To do
Print the rows below exactly as they appear, between the lines holding "Screen dimensions: 725x1568" and "[x=279, y=255]", inclusive.
:: Records supplied
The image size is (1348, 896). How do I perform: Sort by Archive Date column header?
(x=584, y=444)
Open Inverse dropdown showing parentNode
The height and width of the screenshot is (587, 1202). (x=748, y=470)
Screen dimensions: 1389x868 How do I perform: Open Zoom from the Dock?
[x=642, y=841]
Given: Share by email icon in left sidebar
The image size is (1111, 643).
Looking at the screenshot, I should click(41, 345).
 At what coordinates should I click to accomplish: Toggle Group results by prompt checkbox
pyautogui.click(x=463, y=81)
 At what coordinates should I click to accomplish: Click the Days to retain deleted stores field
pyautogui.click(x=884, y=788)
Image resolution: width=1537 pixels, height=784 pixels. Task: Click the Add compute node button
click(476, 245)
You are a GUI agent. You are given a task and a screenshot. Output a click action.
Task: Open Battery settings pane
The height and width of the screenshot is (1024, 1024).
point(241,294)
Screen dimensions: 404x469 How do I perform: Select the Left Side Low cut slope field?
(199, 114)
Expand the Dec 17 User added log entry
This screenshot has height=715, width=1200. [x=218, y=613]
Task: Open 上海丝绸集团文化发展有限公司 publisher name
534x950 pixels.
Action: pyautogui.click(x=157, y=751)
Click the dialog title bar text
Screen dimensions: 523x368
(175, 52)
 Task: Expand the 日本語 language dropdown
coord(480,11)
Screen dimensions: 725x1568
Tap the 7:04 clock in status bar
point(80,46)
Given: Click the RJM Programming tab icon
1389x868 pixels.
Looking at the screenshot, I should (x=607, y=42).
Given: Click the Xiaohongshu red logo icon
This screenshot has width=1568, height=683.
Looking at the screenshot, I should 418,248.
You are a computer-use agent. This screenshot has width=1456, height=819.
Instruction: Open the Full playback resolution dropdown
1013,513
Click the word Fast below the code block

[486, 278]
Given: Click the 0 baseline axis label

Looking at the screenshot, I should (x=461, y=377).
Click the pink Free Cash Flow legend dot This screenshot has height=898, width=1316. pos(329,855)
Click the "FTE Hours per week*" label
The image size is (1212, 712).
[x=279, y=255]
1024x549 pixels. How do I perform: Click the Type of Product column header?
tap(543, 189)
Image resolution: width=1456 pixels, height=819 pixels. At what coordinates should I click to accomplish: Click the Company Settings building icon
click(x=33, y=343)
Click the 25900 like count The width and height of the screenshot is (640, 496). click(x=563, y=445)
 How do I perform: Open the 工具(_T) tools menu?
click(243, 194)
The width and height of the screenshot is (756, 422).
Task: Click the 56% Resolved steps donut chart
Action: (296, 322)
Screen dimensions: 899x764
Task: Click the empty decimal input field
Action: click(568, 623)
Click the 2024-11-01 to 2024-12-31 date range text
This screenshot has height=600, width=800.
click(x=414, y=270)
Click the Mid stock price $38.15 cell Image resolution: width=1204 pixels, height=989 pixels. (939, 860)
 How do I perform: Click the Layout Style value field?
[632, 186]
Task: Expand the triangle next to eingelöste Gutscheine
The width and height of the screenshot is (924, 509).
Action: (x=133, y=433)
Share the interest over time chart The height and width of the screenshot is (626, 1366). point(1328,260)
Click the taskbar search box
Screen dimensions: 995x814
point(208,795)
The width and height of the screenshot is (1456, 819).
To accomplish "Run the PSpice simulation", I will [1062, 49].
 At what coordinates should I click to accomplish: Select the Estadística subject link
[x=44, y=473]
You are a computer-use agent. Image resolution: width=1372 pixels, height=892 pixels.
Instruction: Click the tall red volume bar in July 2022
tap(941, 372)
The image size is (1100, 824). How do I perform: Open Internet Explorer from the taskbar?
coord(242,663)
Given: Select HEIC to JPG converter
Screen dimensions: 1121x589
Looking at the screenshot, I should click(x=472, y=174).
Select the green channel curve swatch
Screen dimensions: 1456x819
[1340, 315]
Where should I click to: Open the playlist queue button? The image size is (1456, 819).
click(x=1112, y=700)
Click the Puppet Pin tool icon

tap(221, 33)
::::
Written answer
Screen dimensions: 725x1568
Tap the 7:04 clock in status bar
point(80,46)
Given: Click the RJM Programming tab icon
1389x868 pixels.
Looking at the screenshot, I should (x=607, y=42).
Given: Click the Xiaohongshu red logo icon
This screenshot has width=1568, height=683.
Looking at the screenshot, I should 418,248.
You are a computer-use agent. This screenshot has width=1456, height=819.
Instruction: Open the Full playback resolution dropdown
1013,513
Click the word Fast below the code block

[486, 278]
Given: Click the 0 baseline axis label

Looking at the screenshot, I should (x=461, y=377).
Click the pink Free Cash Flow legend dot This screenshot has height=898, width=1316. pos(329,855)
Click the "FTE Hours per week*" label
The image size is (1212, 712).
[x=279, y=255]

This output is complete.